How often should you meet with a financial advisor?

If you have already completed the first steps of choosing a financial advisor, you might be wondering, "How often should I meet with my financial advisor?", and "How do I develop a long-lasting relationship with them?. At this point, if you have already established a plan to get your financial matters sorted out and have taken the first steps towards reaching your goals, determining your meeting frequency can be the next step

How often you should meet with your financial advisor will depend on your financial situation, goals, and the complexity of your finances. If you are someone with fairly simple, straightforward investments, you might not be meeting your advisor as often as someone with more intricate financial affairs.

If you do have a financial advisor, it is recommended to meet at least once a year. This can be done through in-person meetings or online. However, if you are unsure how often to meet with your financial advisor, the following guidelines can help.

Typical meeting frequency can be anywhere from: 

  • Quarterly meetings (every three months): Ideal for ongoing investment management and regular check-ins. A common choice for clients with dynamic financial situations or large portfolios. 

  • Biannually (twice a year): Good for moderate financial complexity — covers key planning updates, tax strategies, and progress tracking.

  • Annually (once a year): Annual meetings are the minimum recommendation. This is useful for reviewing long-term goals, updating financial plans, and adjusting for life changes.

If you are unsure, you might want to ask your advisor what meeting frequency they recommend based on your specific goals and ensure your meeting schedule is flexible enough to adjust as your life evolves. 

However, you might also meet more often when you first open an account to establish a better relationship with your financial advisor, so they can better understand your needs. As the relationship matures, you might find yourself meeting them less frequently. 

Why meeting with your financial advisor matters

It is important to occasionally meet in person and establish clear communication with your financial advisor, as you want to ensure you develop a trustworthy advisor-client relationship, since they will be in charge of your financial planning. Regular interactions can allow them to get a better feel for your needs and help you make more informed decisions as your life situations evolve. They can even be there to offer financial advice in the event of a particular financial dilemma.
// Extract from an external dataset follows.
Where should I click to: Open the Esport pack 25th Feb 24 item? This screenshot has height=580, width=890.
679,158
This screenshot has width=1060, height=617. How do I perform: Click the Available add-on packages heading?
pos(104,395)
Establishing clear communication with your advisor can also help increase your satisfaction as a client and, in turn, add to your motivation to reach your financial goals. However, it is also important to understand how your financial advisor gets paid to ensure you are not paying extra consultation fees if you are meeting them regularly.

When should you meet your financial advisor more frequently?
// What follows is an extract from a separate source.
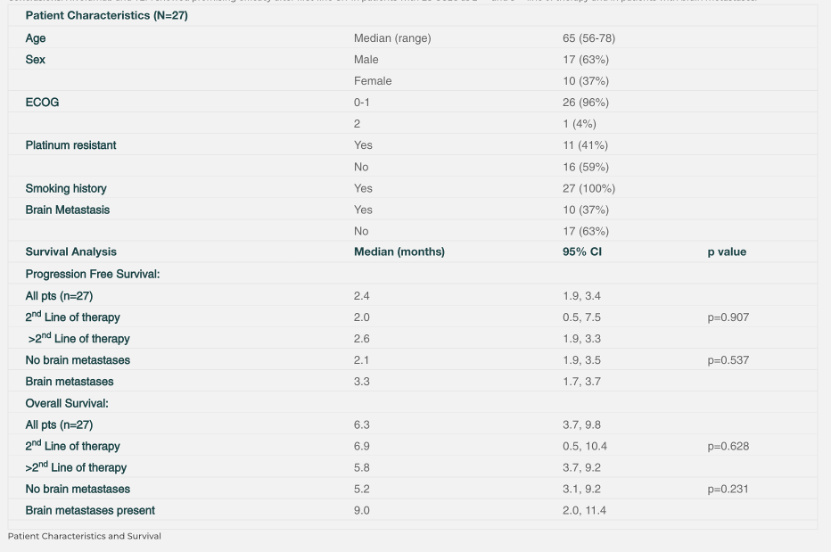Select the 26 (96%) ECOG value

pyautogui.click(x=585, y=102)
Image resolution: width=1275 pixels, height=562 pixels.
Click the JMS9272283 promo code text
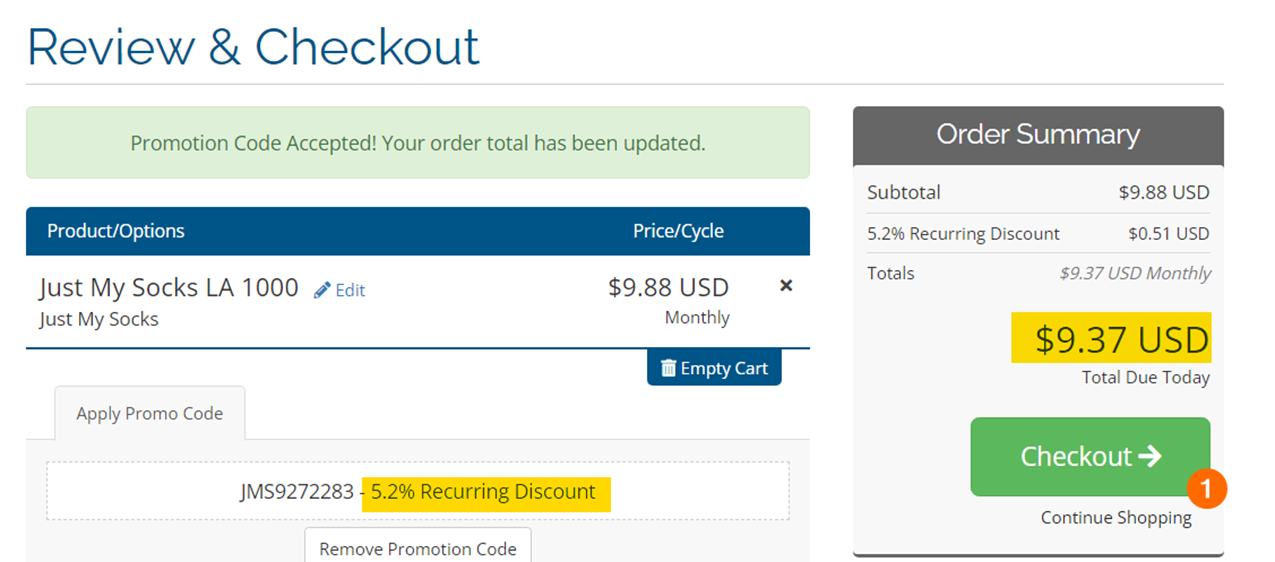coord(297,492)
When determining how often to meet with your financial advisor, you might also want to note that your meeting frequency is fluid rather than set in stone. Changing life circumstances can cause you to adjust your meeting frequency; for example, you might consider meeting your advisor more often if you: 

  • Experience major life changes (e.g., marriage, divorce, inheritance, buying a home, starting a business, etc.) 

  • Have a complex financial situation (e.g., multiple income streams, estate planning, or specialized tax needs)

  • Want more active involvement in your investment strategy 

  • Are nearing retirement or recently retired

When in doubt, you can voice your concerns to your advisor and establish a new meeting plan.

Bottom line

Meeting with your financial advisor is crucial to establishing a good advisor-client relationship. In-person or online meetings can help you keep your advisor up-to-date on any life changes and ensure your financial plan is still in alignment with your goals.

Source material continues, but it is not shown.